Apr 242012
Authors: Allison Sylte and Erin Udell

For some, the American dream is just that: a dream.

But, according to President Barack Obama, who made a stop at CU-Boulder Tuesday evening, this dream of working hard and reaping the benefits should be a reality.

“I want this forever to be a country where everybody gets a fair shot,” Obama said.

Boulder was the second stop of the president’s three-campus tour, which was aimed at garnering student support and urging Congress to make sure the interest rates of Stafford student loans won’t double from 3.4 to 6.8 percent overnight on July 1.

According to Sandra Calhoun, the director of Student Financial Services, more than 10,000 undergraduates at CSU have borrowed Stafford loans. Of these, 8,029 students have their interest subsidized by the federal government and would be affected by the potential rate increase.

Students’ prior loans will retain the interest rate that was applicable at the time of borrowing, though if they decide to take out a loan for another academic year, the new rate will cause students to rack up almost $1,000 of additional debt each year.

Associated Students of CSU President Eric Berlinberg, who attended Obama’s speech, said the most important message he took away was that of student involvement and empowerment.

“It’s definitely something we, as students, have a power to change,” Berlinberg said, adding that he hopes ASCSU will eventually endorse Obama’s efforts to make college more affordable and launch marketing efforts to get students involved.

In an effort to garner student support, the White House also recently launched a social media campaign centered around the hashtag #DontDoubleMyRate, which was trending worldwide after Obama’s stop at the University of North Carolina – Chapel Hill earlier in the day.

According to a report by the Denver Post, it costs roughly $6 billion a year for more than 7 million students to keep the lower interest rate. Rep. Cory Gardner, R-Yuma, told the Denver Post that he is still evaluating whether to support the House Democrat version of the bill now.

Lines of students and community members waiting to hear the president weaved throughout campus Tuesday, forming as early as 3 a.m.
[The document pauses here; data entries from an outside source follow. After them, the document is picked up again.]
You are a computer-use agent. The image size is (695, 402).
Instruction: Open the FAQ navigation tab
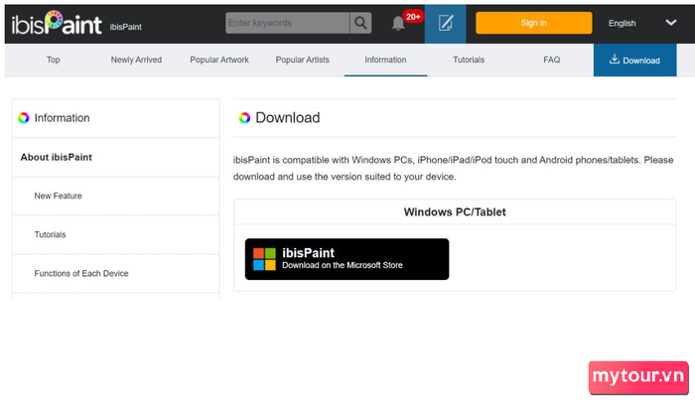click(552, 60)
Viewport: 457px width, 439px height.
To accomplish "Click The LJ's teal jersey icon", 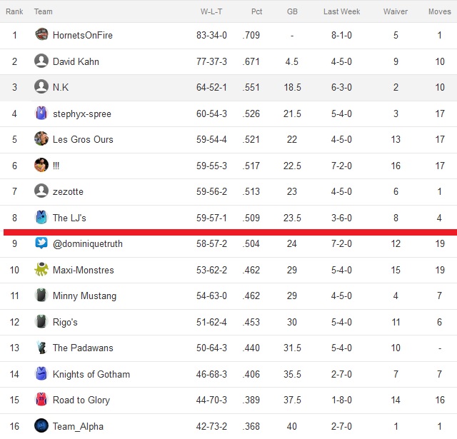I will [x=41, y=217].
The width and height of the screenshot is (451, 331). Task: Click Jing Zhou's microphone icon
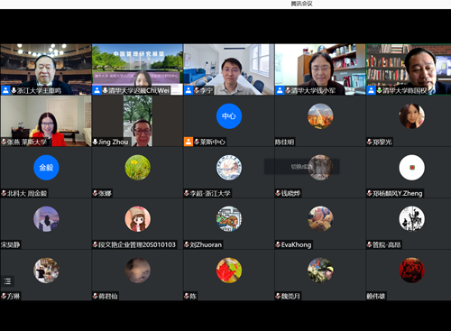(95, 142)
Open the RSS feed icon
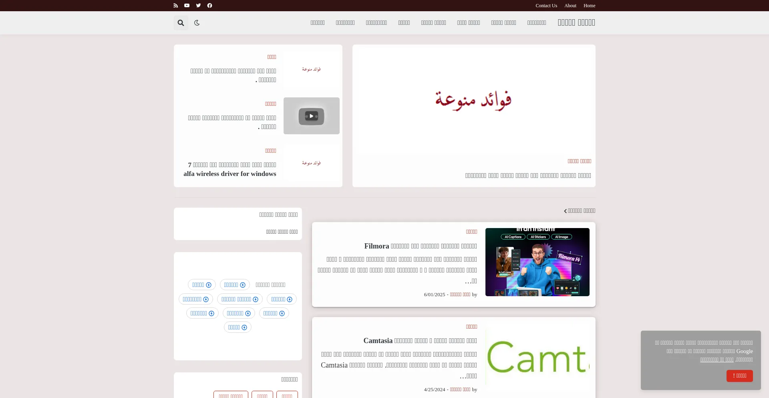The image size is (769, 398). 175,6
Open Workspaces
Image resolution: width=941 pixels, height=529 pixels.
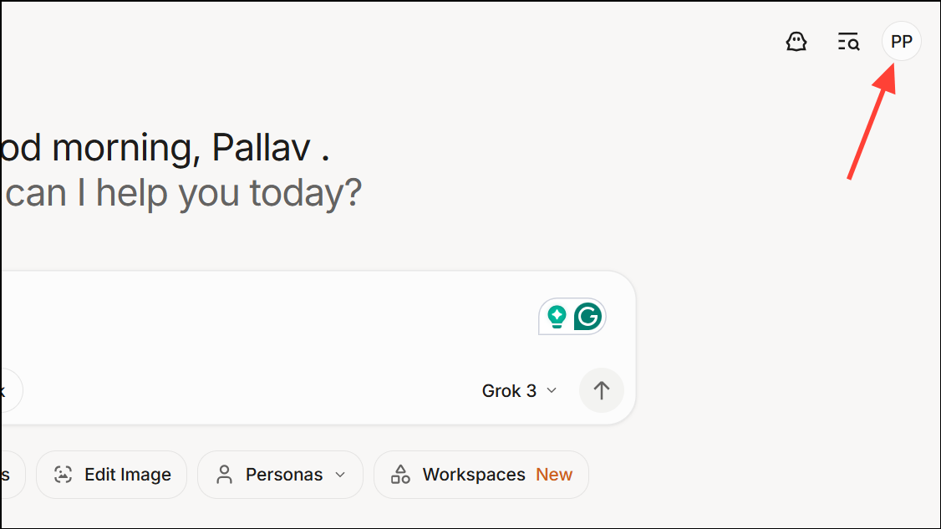(473, 475)
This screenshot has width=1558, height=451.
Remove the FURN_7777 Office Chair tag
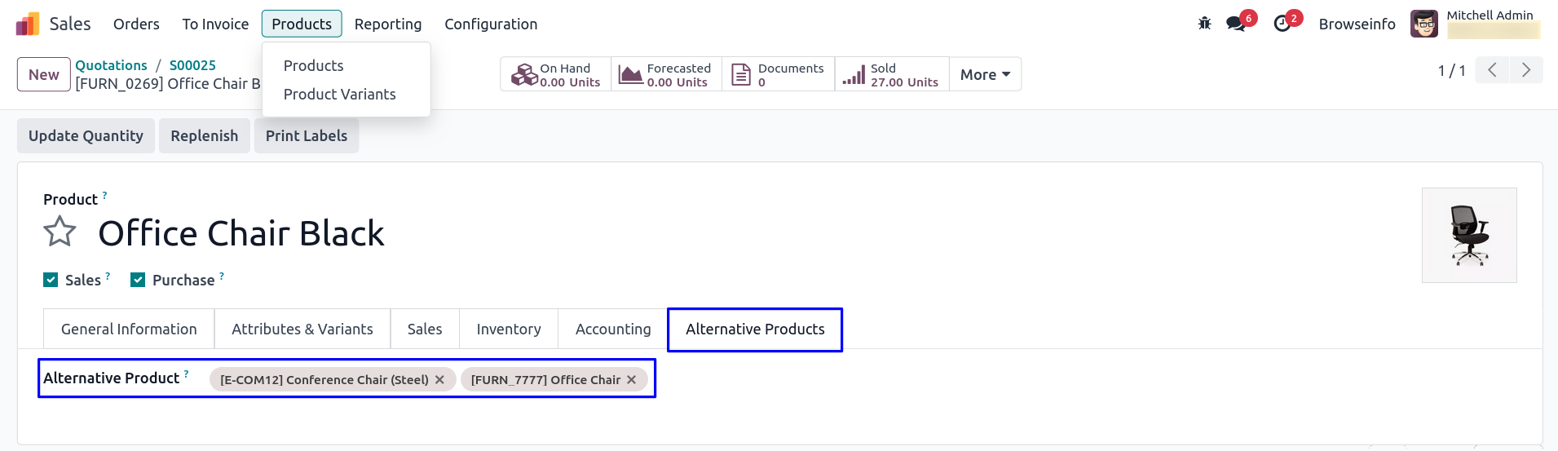[632, 380]
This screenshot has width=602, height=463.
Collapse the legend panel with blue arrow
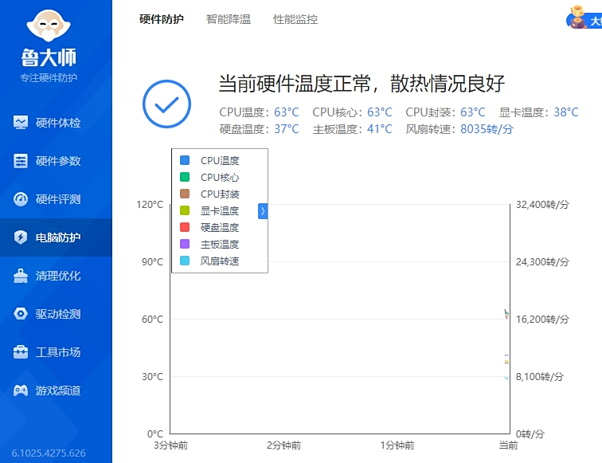(263, 211)
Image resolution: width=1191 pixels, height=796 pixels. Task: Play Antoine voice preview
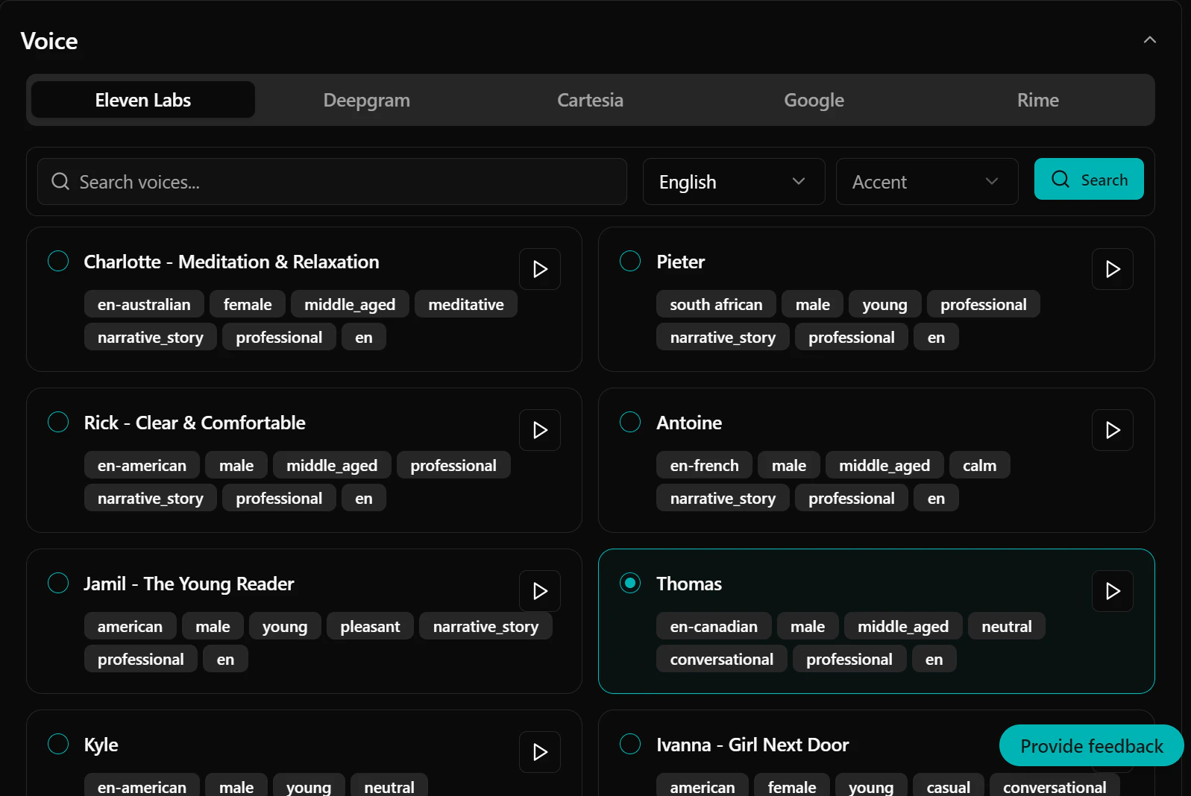click(x=1112, y=430)
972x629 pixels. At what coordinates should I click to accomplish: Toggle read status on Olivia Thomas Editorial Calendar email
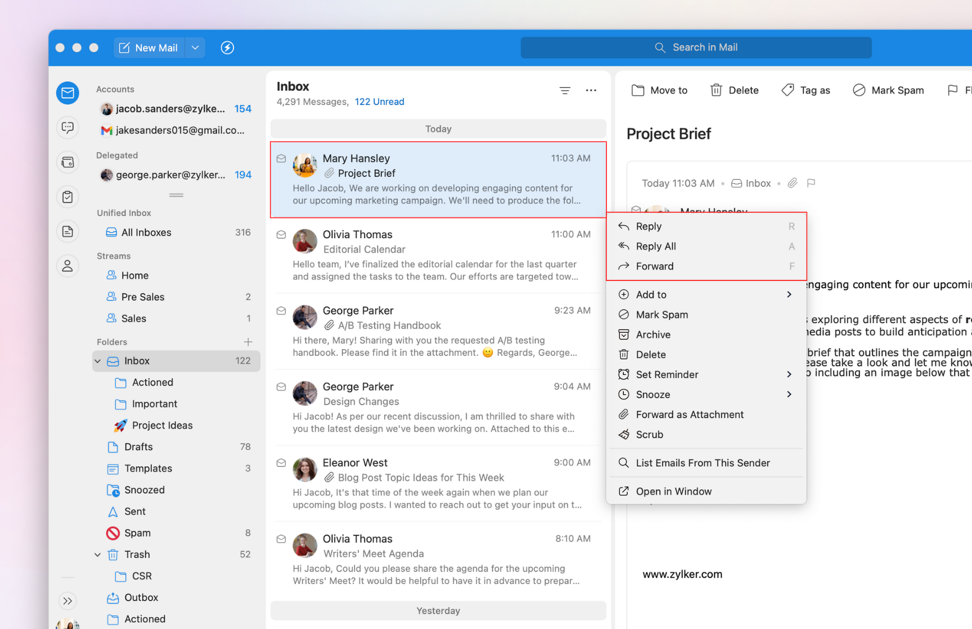281,235
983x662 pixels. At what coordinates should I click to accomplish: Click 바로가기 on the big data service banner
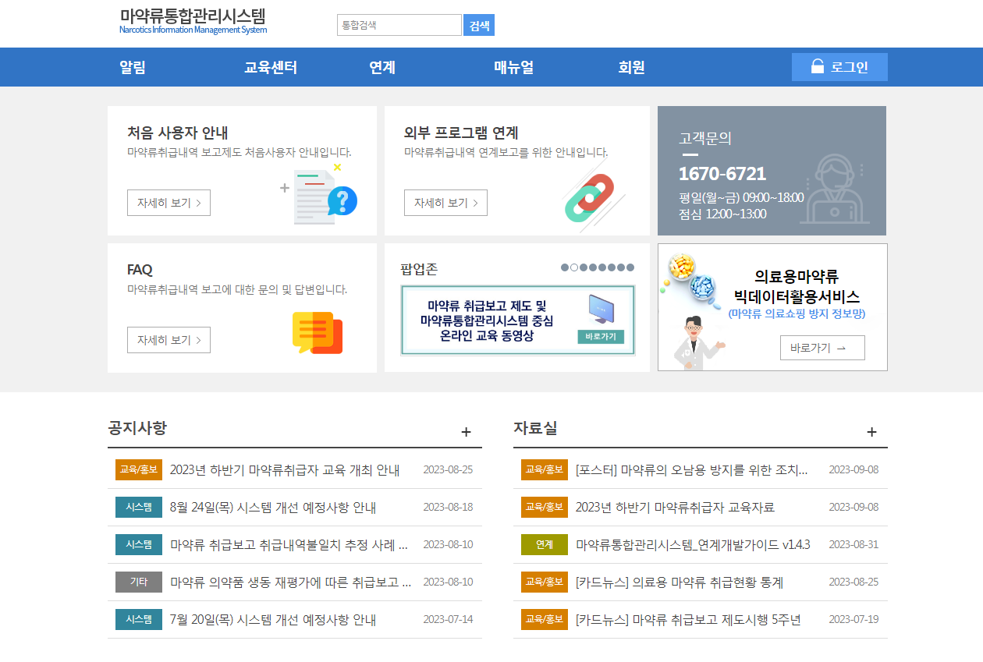coord(822,348)

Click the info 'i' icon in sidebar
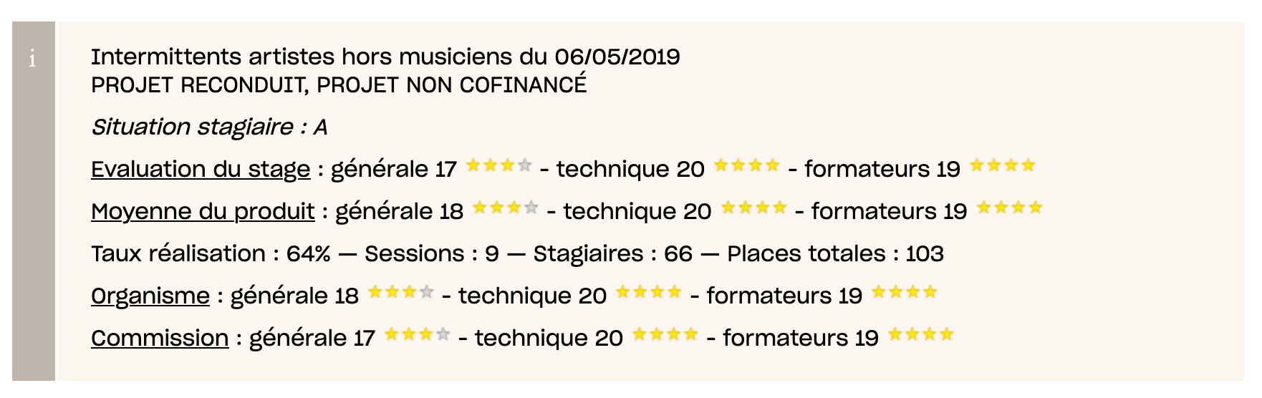(x=32, y=59)
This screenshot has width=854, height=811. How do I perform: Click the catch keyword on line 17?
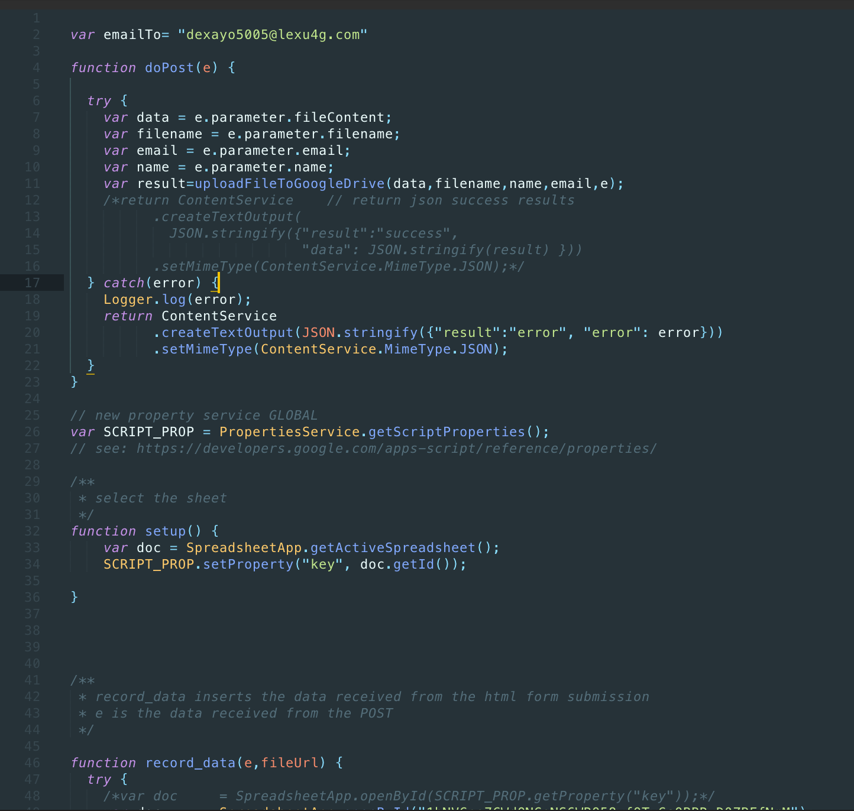coord(124,283)
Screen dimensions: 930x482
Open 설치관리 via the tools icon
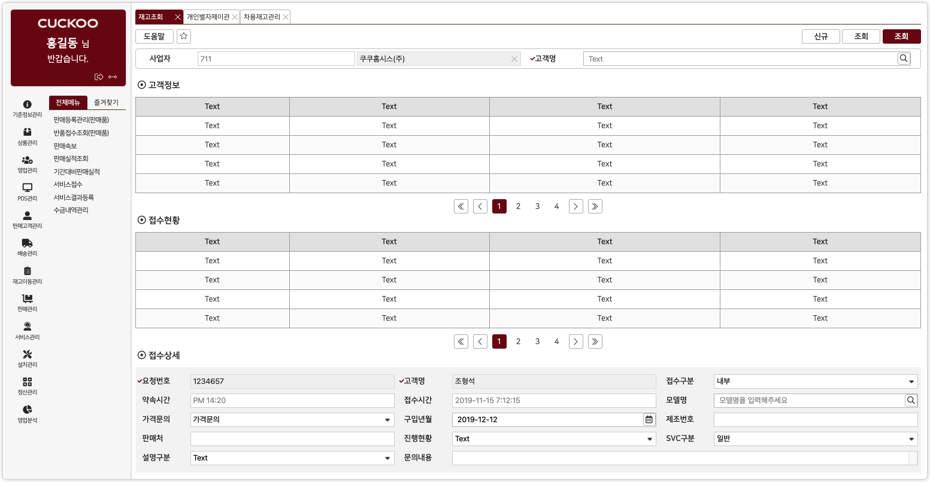[x=27, y=353]
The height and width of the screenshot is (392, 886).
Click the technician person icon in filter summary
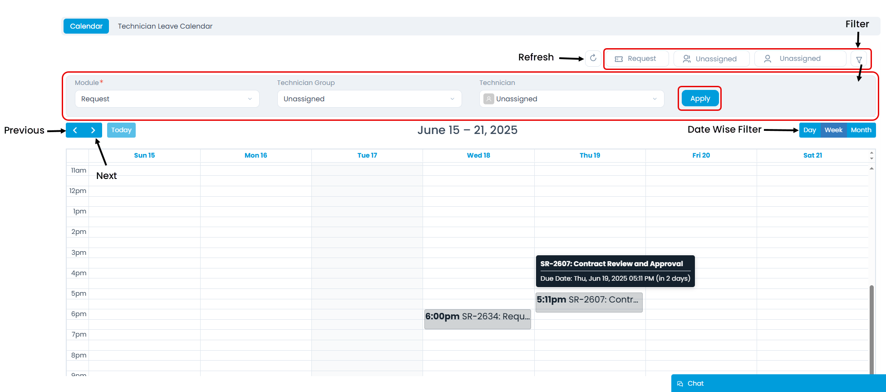(768, 59)
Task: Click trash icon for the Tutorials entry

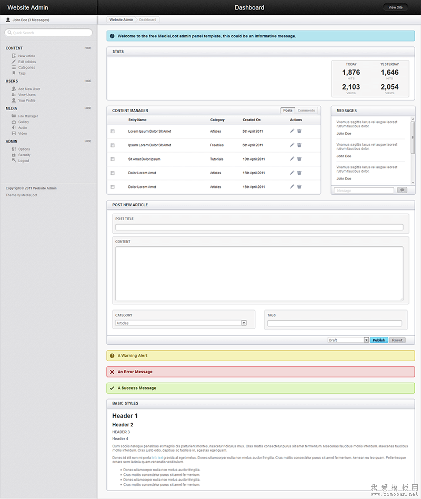Action: coord(299,159)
And while most students, like freshman Onjira (Bo) Sriphaiboon, came so they could see a standing president, they left realizing that Obama, in some ways, wasn’t much different than they were.

“We [Michelle and I] finished paying off student loans eight years ago,” Obama said. “Think about it… I’m the president of the United States…”

While most members of the crowd responded enthusiastically to Obama’s message, CU senior physics major John Demopoulos stood beside the lines of supporters holding a poster in protest of the president’s policies.

“He’s clearly making an effort to mobilize youth,” Demopoulos said. “He’s playing off that valuable passion.

“On the mainstream level, it’s important people seek info and know what Obama is doing versus saying,” he added. “He’s not fulfilling his promises as far as transparency and representing the Constitution.”

On average, students graduate with roughly $25,000 in debt. According to a recent report by CNN, 53 percent of recent college graduates are either unemployed or underemployed, a figure that rises to 60 percent in the Mountain West. In the U.S., student loan debt now exceeds credit card debt, something Obama said was detrimental to the economy.

“Living with this kind of debt means making some pretty tough decisions when you’re first starting out,” Obama said, adding that his and his wife’s student loan debt exceeded the mortgage for their first condo in Chicago.

While he said reducing student loan debt was a good first step, he added that it comes with a caveat: To fix higher education, student debt is only a fraction of the overall issue.

The cost of tuition at colleges and universities across the country has doubled in the past decade, he said, something that has made higher education accessibility more difficult for the middle class, and something that can’t merely be solved on a federal level.

“We can’t keep on subsidizing skyrocketing tuition, or we’re just going to run out of money,” he said, adding that states have a responsibility to keep tuition costs low. Citing declining funding from the state of Colorado, CSU hiked its tuition 20 percent last year.

“… I’m only standing here today because of scholarships and student loans,” Obama said. “It wasn’t just that we worked hard. It’s that someone made an investment in us.”